DISM has been part of Windows since Windows 7 and Windows Server 2008 R2. Before Windows Server 2012 and Windows 8, DISM had incorporated the majority of ImageX functions but not all; ImageX was still needed to capture the disk image for deployment. However, DISM deprecated ImageX in Windows 8. In addition, Windows 8 and Windows Server 2012 expose DISM services in PowerShell through 22 cmdlets for object-oriented scripting. This number has reached 62 in Windows 10 and Windows Server 2016.

=== Preinstallation environment ===

WAIK includes Windows Preinstallation Environment, a lightweight version of Windows that can be booted via PXE, CD-ROM, USB flash drive or external hard disk drive and is used to deploy, troubleshoot or recover Windows environments.

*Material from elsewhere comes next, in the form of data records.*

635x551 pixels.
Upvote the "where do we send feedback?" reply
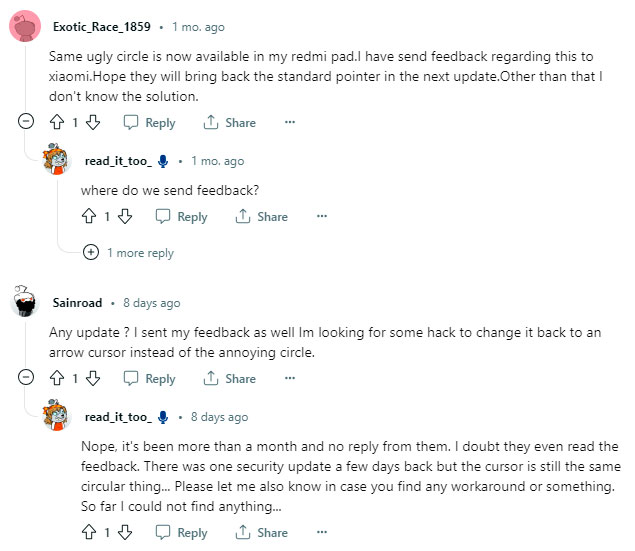90,216
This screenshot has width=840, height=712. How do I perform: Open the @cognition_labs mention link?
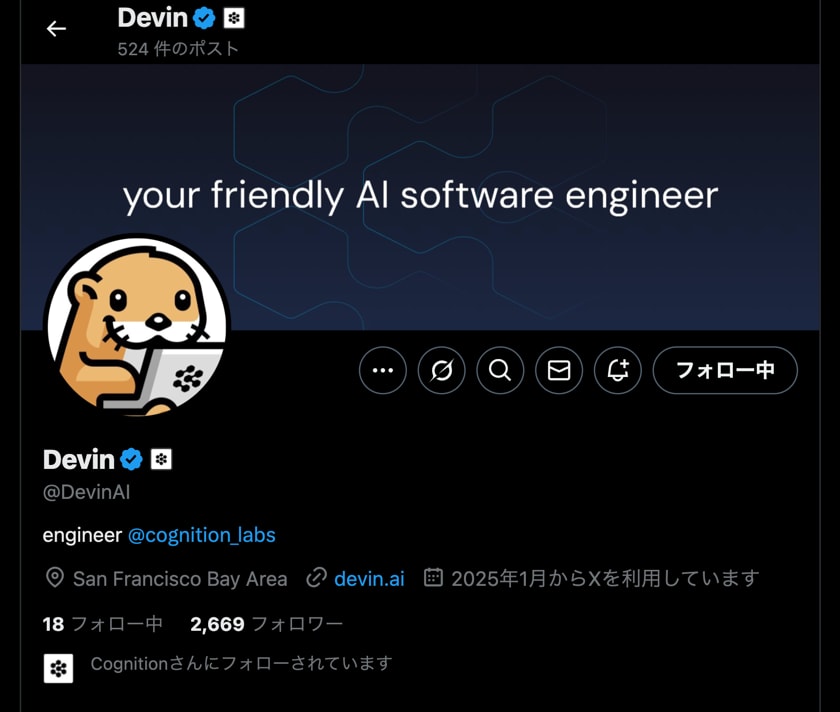pos(202,535)
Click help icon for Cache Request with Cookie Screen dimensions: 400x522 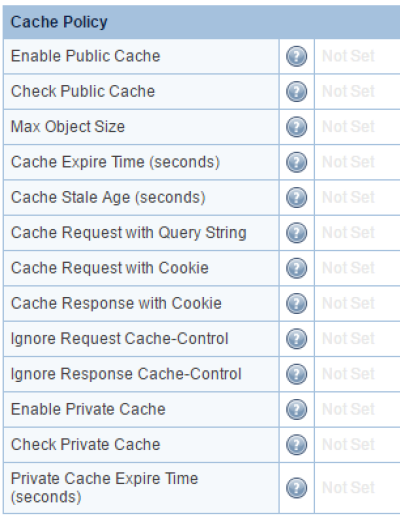[x=296, y=268]
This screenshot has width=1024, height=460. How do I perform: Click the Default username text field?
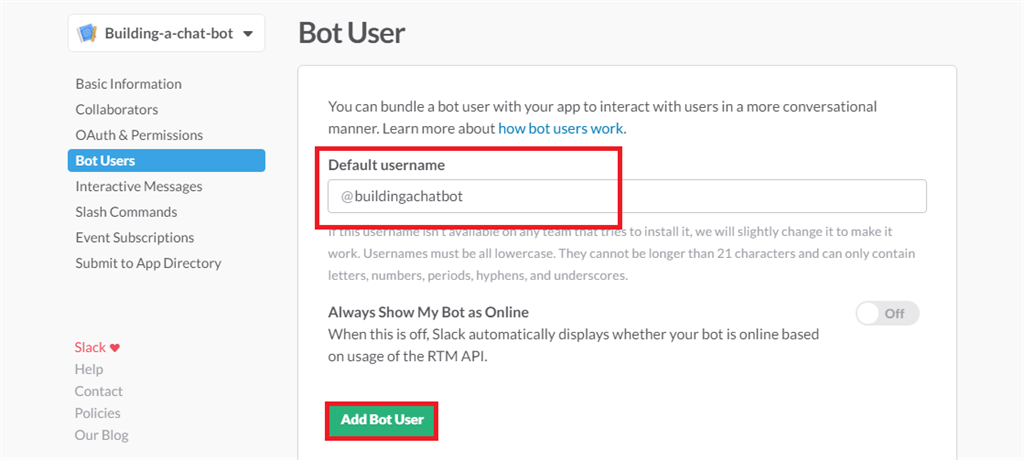(x=627, y=196)
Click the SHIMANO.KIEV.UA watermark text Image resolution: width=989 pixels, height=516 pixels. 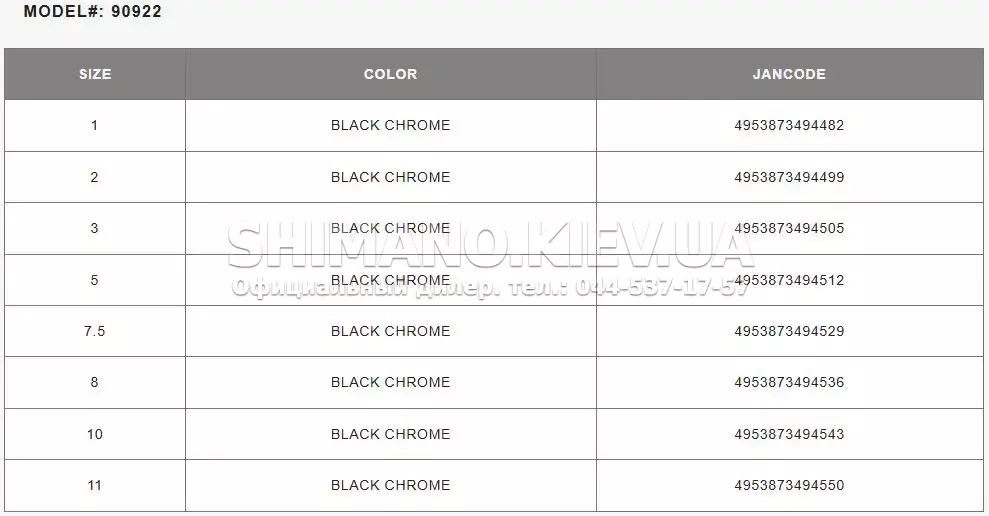[491, 245]

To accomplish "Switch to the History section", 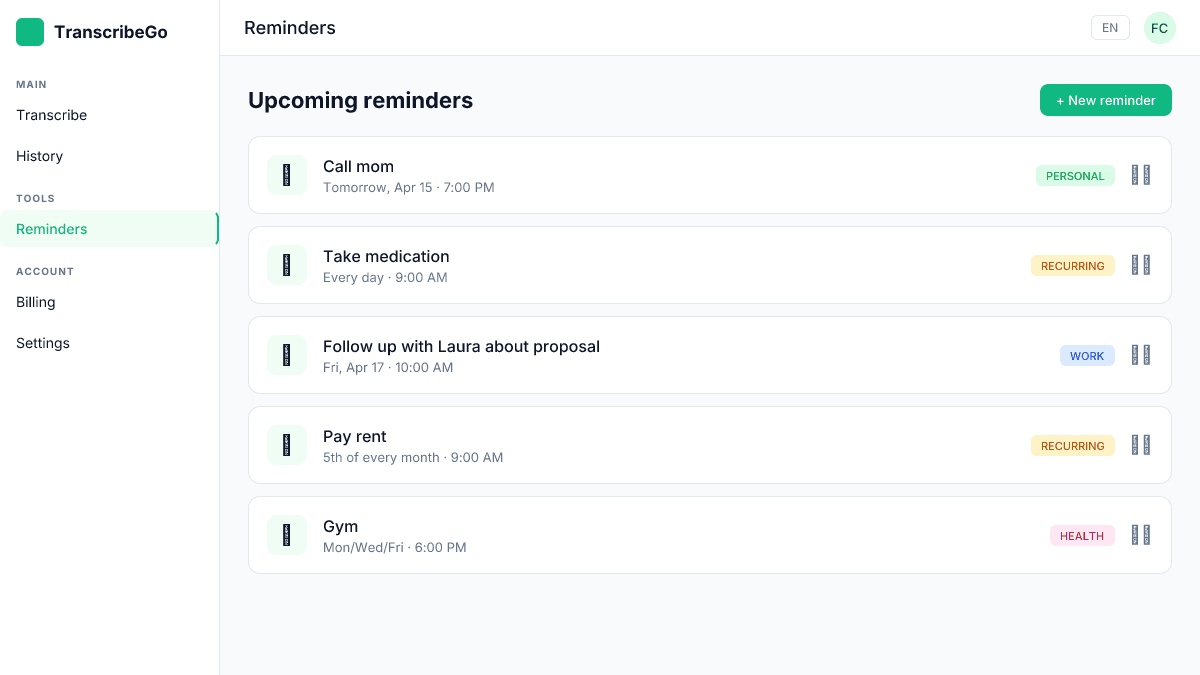I will click(x=39, y=156).
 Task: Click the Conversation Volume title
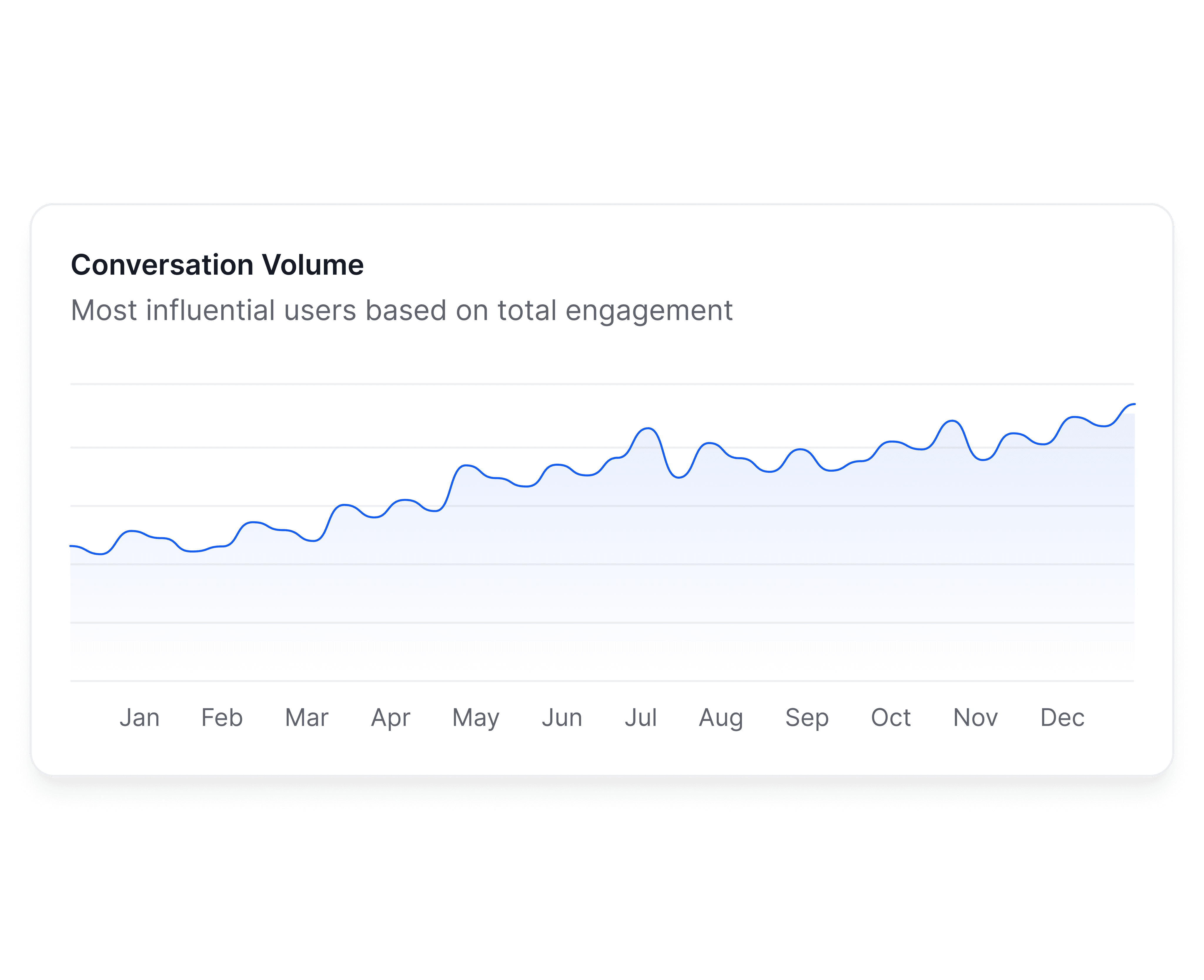coord(217,265)
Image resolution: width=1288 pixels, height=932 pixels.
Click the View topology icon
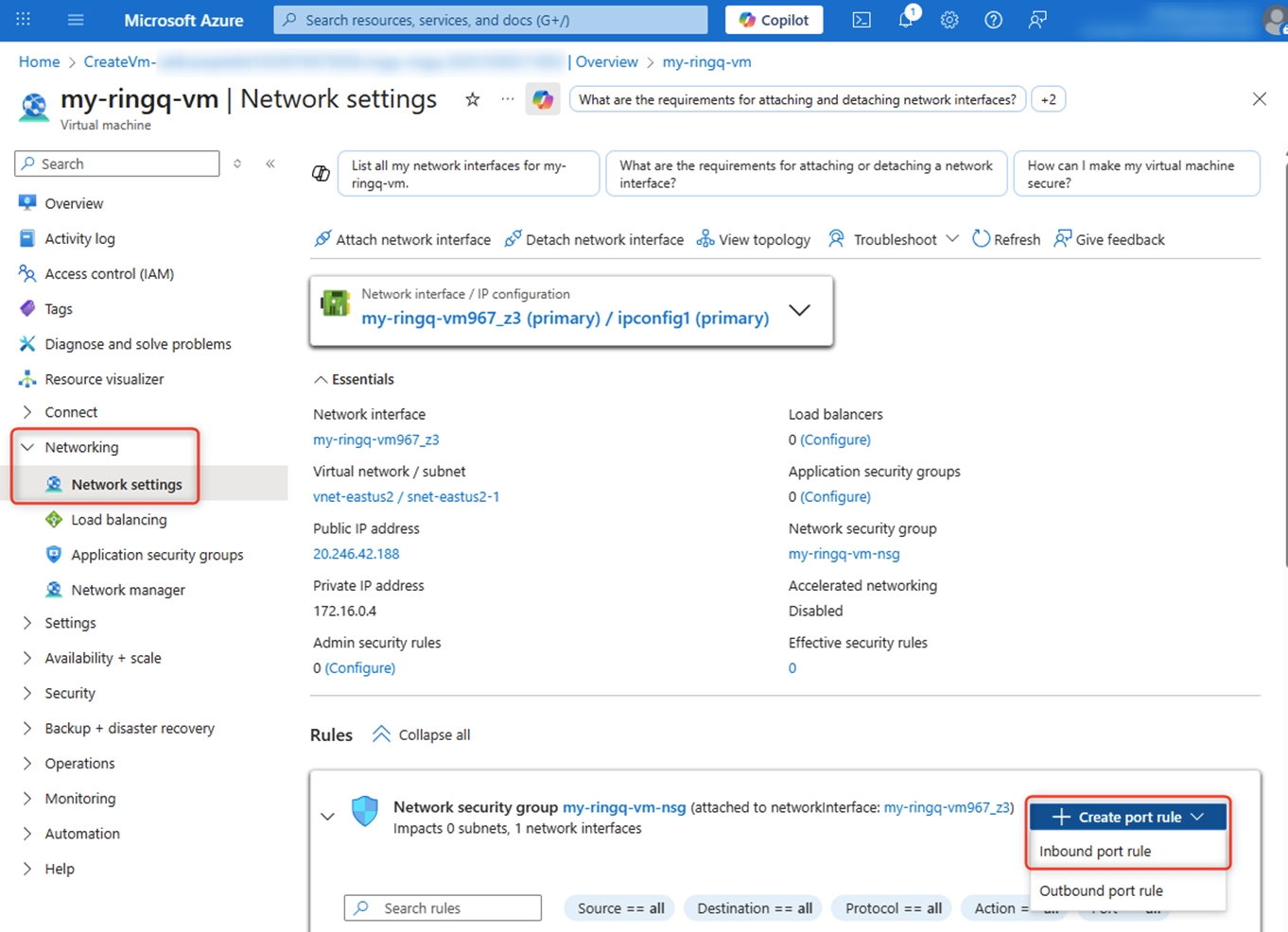pyautogui.click(x=705, y=239)
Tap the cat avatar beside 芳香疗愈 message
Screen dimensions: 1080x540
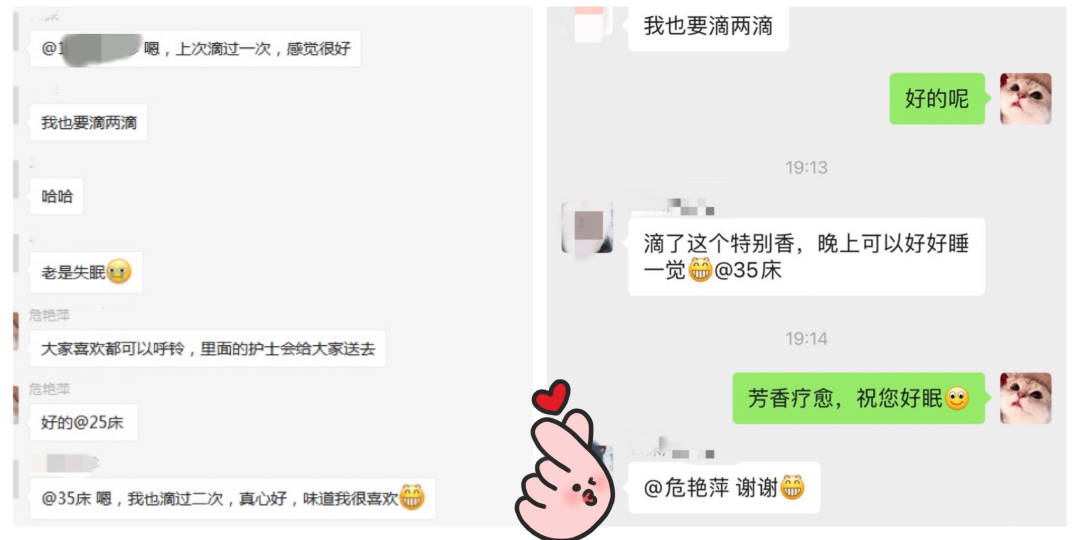[1025, 398]
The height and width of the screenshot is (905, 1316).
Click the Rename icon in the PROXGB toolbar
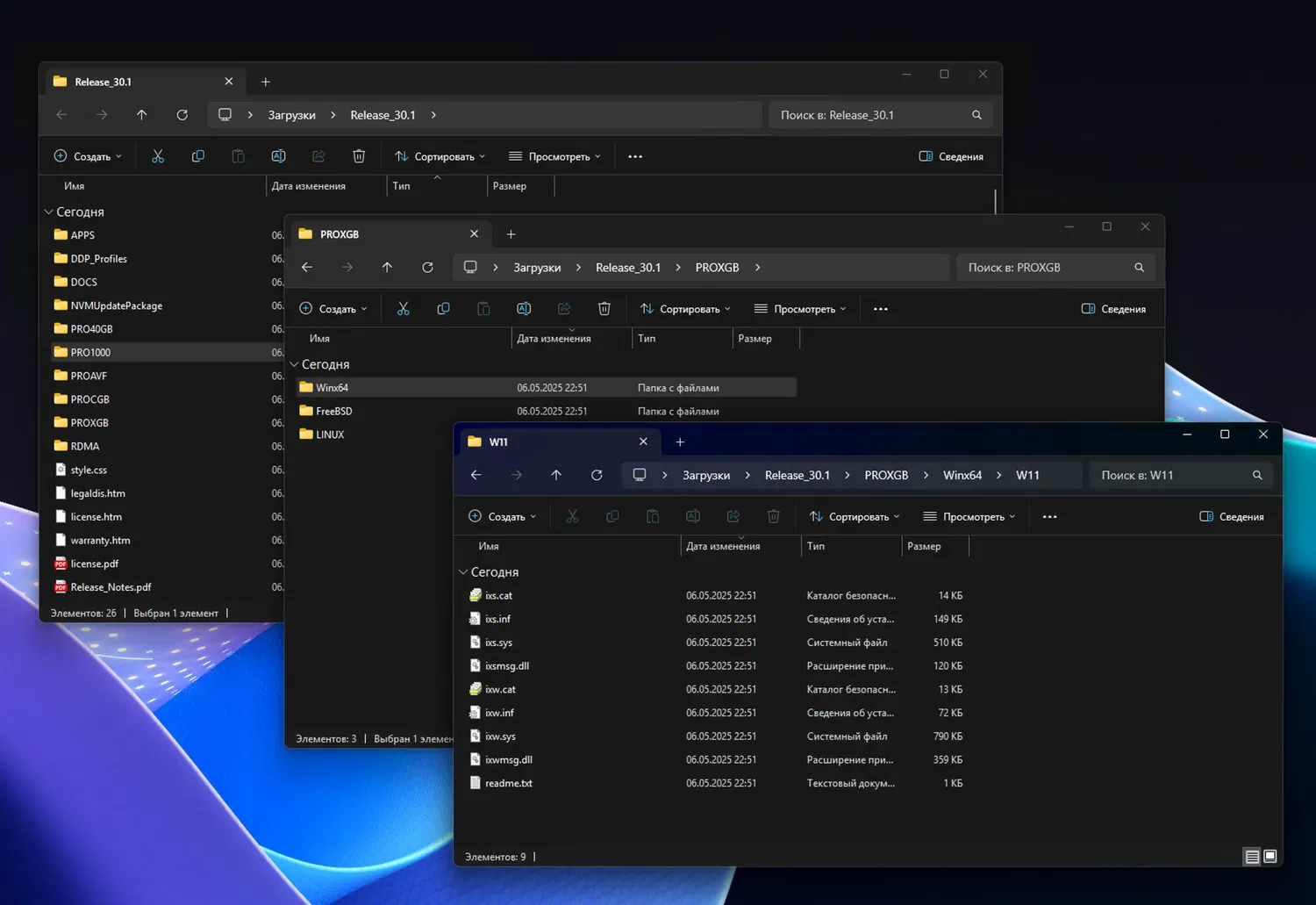click(524, 309)
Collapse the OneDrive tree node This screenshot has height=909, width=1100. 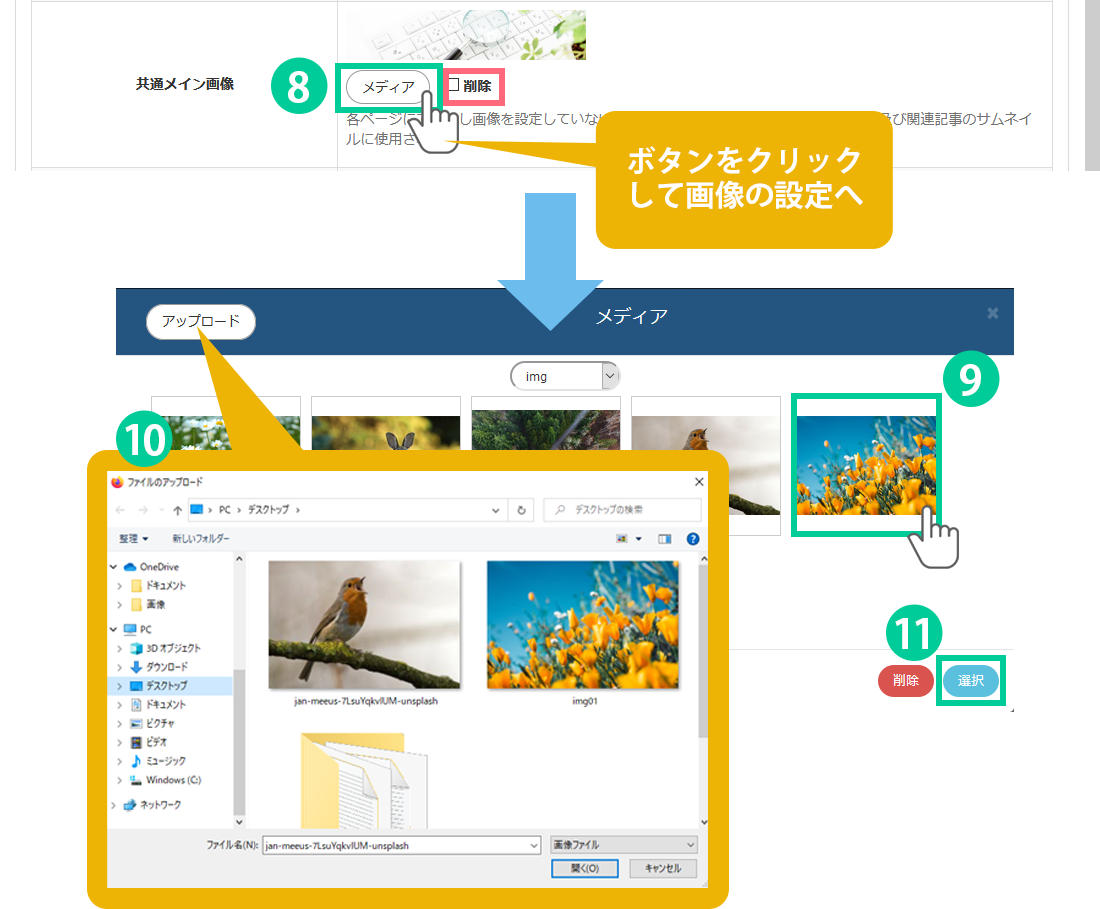pos(116,567)
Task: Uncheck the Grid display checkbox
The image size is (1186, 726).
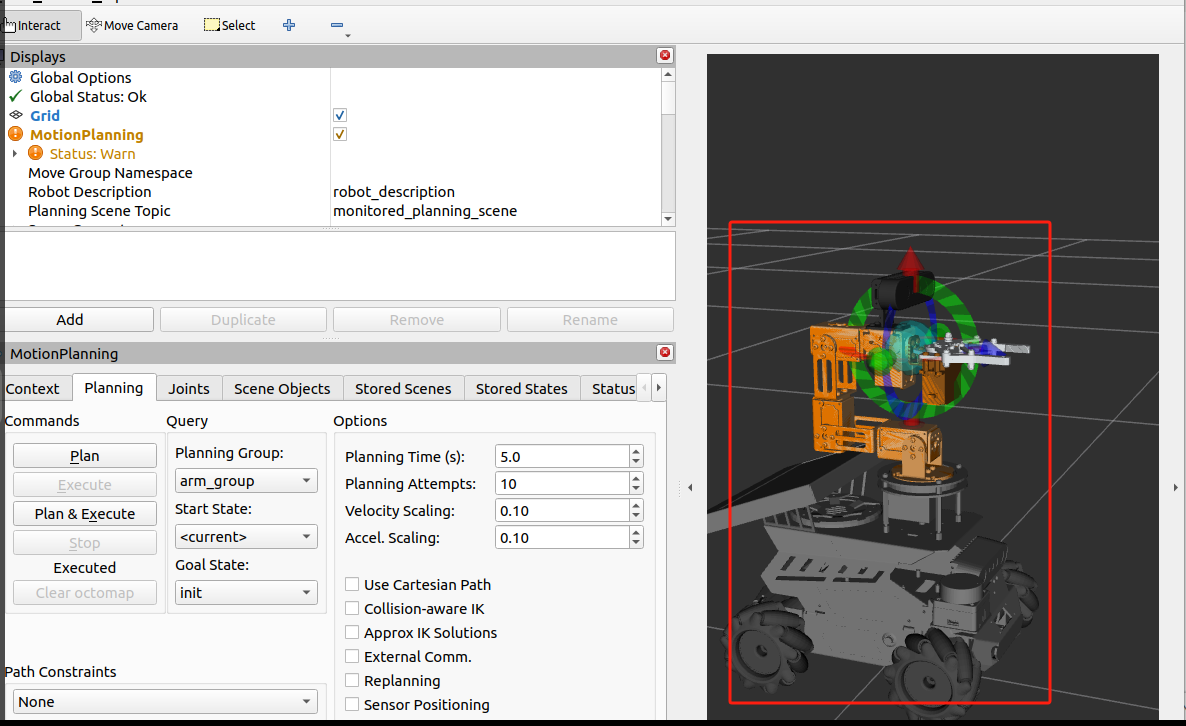Action: (340, 115)
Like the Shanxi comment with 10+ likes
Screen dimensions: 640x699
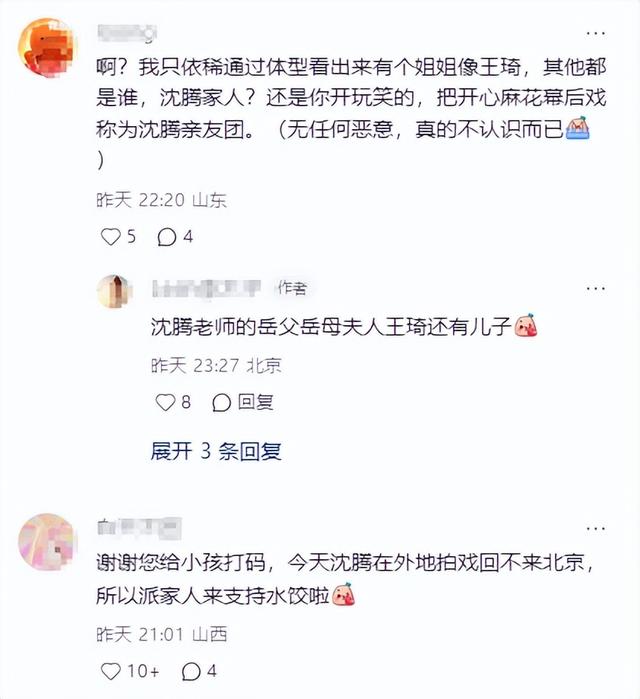(x=111, y=671)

It replaces MS-DOS boot disks, Emergency Repair Disk, Recovery Console and Automated System Recovery boot disks. Traditionally used by large corporations and OEMs (to preinstall Windows client operating systems to PCs during manufacturing), WinPE is now available free of charge via WAIK.

=== User state migration ===

WAIK for Windows 7 includes User State Migration Tool v4.0, a command-line interface tool for transferring Windows user settings from one installation to another as part of an operating system upgrade or wipe-and-reload recovery, for example, to clean out a rootkit. USMT v4.0 can transfer the settings from Microsoft Windows XP or later to Microsoft Windows Vista and later. Versions of the USMT are included in the Windows ADKs for Windows 10, versions 1511 and 1607.

=== Windows Assessment Toolkit ===

Described in Microsoft documents.

=== Windows Performance Toolkit ===

Described in Microsoft documents.

== Former components ==

=== ImageX ===

ImageX is the command-line tool used to create, edit and deploy Windows disk images in the Windows Imaging Format. Starting with Windows Vista, Windows Setup uses the WAIK API to install Windows.

The first distributed prototype of ImageX was build 6.0.4007.0 (main.030212-2037). It allowed Microsoft OEM partners to experiment with the imaging technology and was developed in parallel with Longhorn alpha prototypes. It was first introduced in Milestone 4 into the Longhorn project, and used in later builds of Longhorn. Build 6.0.5384.4 (Beta 2) added significant advantages over previous versions, like read-only and read/write folder mounting capabilities, splitting to multiple image files (SWM), a WIM filter driver and the latest LZX compression algorithms. It has been used since pre-RC (release candidates) of Windows Vista.